Institutions are the answer. Spanning funding bodies, government departments, and clinical committees, these institutions reflect societal and physical priorities, championing certain general welfares over others. The blind spots are evident to anyone paying attention: particularly anyone affected with a condition they were never told existed on to begin with.

It is not a conspiracy theory to assert that conditions affecting exclusively, or primarily, women and people who menstruate have been categorised as less urgent, serious or more psychosomatic than equivalent conditions affecting men.
Endemic deficits in female-based health research have long been a hallmark of the NHS; it is a structural bias that has created measurable consequences for women and girls across the country.

According to the PMDD project, the average diagnostic delay for this disorder is twelve years. When I learned that figure, upon counting backwards I realised that it mapped almost exactly onto my own experience: a decade spent wondering why every half-month seemed to derail my ability to function, both socially and academically. Endometriosis has a similar rate of delay, at eight years. Still, PMDD remains completely absent from any mandatory GP training curricula.
As a student of Politics, I was taught that institutional inertia and negligence do not change on their own: change only occurs when people name problems publicly, when organisations build an information base that makes ignorance untenable, and when enough political pressure accumulates that makes doing nothing harder than acting.
These indisputable necessities are what spurred the creation of the Women’s Health Strategy, as well as the arrival of NICE’s PMDD guidance in 2024.

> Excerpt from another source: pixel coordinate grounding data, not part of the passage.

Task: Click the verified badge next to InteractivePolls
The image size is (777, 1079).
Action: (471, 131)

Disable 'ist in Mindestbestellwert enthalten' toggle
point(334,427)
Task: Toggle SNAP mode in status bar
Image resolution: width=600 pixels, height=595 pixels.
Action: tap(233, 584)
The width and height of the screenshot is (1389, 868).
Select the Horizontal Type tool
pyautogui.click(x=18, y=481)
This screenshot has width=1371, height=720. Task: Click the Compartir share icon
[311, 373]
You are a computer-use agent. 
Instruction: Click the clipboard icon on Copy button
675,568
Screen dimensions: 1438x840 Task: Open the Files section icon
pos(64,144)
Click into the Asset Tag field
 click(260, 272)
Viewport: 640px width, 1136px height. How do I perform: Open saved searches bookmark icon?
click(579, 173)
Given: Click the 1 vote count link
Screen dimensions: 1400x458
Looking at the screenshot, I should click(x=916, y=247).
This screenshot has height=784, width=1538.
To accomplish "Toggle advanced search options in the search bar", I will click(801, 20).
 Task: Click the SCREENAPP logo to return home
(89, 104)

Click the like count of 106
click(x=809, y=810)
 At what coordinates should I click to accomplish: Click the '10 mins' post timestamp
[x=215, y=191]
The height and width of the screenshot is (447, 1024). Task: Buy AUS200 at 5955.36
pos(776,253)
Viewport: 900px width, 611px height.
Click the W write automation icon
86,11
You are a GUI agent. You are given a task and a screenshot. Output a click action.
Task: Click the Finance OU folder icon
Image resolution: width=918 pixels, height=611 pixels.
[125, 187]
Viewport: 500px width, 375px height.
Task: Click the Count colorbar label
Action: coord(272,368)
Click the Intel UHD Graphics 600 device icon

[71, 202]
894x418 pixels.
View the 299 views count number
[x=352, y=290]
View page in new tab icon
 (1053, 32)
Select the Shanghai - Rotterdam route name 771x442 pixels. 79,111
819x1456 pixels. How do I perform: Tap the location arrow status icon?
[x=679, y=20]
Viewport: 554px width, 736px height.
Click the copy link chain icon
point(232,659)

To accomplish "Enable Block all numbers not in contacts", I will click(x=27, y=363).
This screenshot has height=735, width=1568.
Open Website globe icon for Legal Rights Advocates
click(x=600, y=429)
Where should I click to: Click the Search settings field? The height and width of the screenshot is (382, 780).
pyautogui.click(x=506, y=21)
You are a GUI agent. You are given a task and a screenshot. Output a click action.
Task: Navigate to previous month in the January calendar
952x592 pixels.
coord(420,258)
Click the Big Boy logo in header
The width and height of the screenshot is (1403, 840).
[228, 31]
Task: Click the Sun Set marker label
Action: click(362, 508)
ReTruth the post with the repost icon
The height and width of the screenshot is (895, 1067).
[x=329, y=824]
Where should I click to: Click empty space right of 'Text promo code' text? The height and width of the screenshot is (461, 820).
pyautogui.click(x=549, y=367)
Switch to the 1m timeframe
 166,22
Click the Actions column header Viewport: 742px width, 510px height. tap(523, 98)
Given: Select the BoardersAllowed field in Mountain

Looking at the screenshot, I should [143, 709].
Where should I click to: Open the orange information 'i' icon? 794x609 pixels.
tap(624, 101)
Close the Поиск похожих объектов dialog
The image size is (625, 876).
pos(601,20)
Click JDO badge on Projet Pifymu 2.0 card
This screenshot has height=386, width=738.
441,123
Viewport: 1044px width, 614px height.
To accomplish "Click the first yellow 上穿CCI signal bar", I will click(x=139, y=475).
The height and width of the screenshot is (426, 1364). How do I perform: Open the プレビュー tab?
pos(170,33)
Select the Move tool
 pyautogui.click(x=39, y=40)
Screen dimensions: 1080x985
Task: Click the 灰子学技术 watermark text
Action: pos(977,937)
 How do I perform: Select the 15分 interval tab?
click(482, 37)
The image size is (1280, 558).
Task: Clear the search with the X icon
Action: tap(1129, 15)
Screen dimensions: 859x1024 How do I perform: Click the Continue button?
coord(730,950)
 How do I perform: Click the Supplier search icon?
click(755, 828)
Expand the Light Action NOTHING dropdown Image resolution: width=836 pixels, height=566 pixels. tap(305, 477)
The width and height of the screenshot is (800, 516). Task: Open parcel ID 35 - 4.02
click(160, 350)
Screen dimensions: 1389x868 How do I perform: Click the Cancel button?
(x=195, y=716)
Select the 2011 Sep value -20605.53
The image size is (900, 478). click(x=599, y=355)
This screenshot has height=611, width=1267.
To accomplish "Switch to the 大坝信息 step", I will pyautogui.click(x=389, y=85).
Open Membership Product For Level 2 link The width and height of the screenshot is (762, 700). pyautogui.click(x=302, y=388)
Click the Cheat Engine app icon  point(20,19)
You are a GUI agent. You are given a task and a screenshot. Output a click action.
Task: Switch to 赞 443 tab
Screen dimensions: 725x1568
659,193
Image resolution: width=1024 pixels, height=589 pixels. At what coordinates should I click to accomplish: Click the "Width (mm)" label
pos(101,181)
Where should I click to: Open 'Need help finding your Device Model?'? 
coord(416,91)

As Students, What Can We Do?
If any student or professional resonated with this experience, there are a few things worth knowing.
In the UK, the PMDD Project is a registered charity that is working to improve clinical recognition and policy support for this disorder; their website has accessible information and resources for navigating healthcare appointments.
The International Association of Premenstrual Disorders (IAPMD) is alternatively a global network of peer support and research advocacy and offers similar resources to help sufferers create symptom lists as evidence for GPs. For those suffering with other menstrual disorders, Endometriosis UK has far-reaching campaigns specifically on menstrual health policy and diagnosis delays.

Advocating for your own healthcare rights in a setting that is often uneducated and unresponsive is exhausting, and it should never be your responsibility alone. Although, one of the most effective ways to be taken seriously, by default, is to systematically track your symptoms across cycles using a diary or app, and to bring that documentation to appointments for consideration.

This is how I received my diagnosis, and I was lucky enough to be believed over the course of my ten-minute phone interview, a moment that felt equal parts vindicating and infuriating after years of uncertainty and denial.

After barely scraping by with both my educational deadlines and personal goals every half of the month, for longer than I care to remember, I want to minimise the confusion and despair associated with not having a name for your health struggle: policy change often begins with the affected naming the problem. This is me naming it, shaming it, and owning an often ignored ‘female’ diagnosis, that now I am not ashamed to advocate for.